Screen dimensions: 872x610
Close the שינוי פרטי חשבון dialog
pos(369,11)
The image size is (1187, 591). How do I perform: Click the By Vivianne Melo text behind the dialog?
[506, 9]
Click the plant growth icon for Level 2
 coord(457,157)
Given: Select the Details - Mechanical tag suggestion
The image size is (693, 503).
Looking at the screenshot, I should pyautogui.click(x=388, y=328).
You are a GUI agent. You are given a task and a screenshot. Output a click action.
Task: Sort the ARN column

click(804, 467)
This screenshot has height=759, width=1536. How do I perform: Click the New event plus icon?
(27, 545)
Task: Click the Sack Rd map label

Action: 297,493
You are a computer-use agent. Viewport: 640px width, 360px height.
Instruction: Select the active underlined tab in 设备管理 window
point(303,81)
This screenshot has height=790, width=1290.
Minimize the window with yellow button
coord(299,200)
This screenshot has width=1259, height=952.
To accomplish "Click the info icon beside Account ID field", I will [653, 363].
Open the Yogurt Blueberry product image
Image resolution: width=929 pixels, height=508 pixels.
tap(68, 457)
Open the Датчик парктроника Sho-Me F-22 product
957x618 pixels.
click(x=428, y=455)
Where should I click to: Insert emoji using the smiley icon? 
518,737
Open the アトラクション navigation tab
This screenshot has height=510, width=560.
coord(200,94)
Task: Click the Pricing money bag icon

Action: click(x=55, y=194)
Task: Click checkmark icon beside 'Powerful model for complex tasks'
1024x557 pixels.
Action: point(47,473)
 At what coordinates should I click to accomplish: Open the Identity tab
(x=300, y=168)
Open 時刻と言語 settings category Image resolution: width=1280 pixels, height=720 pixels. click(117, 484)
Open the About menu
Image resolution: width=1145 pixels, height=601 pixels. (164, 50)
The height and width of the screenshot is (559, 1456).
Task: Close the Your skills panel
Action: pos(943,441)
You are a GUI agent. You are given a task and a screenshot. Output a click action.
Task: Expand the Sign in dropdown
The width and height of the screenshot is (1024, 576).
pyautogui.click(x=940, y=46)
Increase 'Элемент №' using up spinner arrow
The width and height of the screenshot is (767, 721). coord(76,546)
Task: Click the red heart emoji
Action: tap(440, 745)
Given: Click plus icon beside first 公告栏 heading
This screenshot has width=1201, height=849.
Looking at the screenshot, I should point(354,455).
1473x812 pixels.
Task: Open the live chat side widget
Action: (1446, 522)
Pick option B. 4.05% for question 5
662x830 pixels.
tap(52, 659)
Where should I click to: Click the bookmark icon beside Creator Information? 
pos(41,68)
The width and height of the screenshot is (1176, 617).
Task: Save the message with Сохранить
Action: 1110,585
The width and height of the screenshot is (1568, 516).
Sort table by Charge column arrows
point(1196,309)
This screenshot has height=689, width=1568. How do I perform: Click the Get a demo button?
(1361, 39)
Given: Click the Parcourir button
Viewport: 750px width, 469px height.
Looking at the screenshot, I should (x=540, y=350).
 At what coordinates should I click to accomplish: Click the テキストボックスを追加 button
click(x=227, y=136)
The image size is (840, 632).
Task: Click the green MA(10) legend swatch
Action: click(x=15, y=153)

_ _ _ _ _

In the records above, locate the line that contains "Task: Expand the Sign in dropdown". Repeat it and every line after it, exactly, and nothing else.

Task: Expand the Sign in dropdown
The width and height of the screenshot is (1024, 576).
pyautogui.click(x=940, y=46)
Increase 'Элемент №' using up spinner arrow
The width and height of the screenshot is (767, 721). coord(76,546)
Task: Click the red heart emoji
Action: tap(440, 745)
Given: Click plus icon beside first 公告栏 heading
This screenshot has width=1201, height=849.
Looking at the screenshot, I should point(354,455).
1473x812 pixels.
Task: Open the live chat side widget
Action: (1446, 522)
Pick option B. 4.05% for question 5
662x830 pixels.
tap(52, 659)
Where should I click to: Click the bookmark icon beside Creator Information? 
pos(41,68)
The width and height of the screenshot is (1176, 617).
Task: Save the message with Сохранить
Action: 1110,585
The width and height of the screenshot is (1568, 516).
Sort table by Charge column arrows
point(1196,309)
This screenshot has height=689, width=1568. How do I perform: Click the Get a demo button?
(1361, 39)
Given: Click the Parcourir button
Viewport: 750px width, 469px height.
Looking at the screenshot, I should (x=540, y=350).
 At what coordinates should I click to accomplish: Click the テキストボックスを追加 button
click(x=227, y=136)
The image size is (840, 632).
Task: Click the green MA(10) legend swatch
Action: click(x=15, y=153)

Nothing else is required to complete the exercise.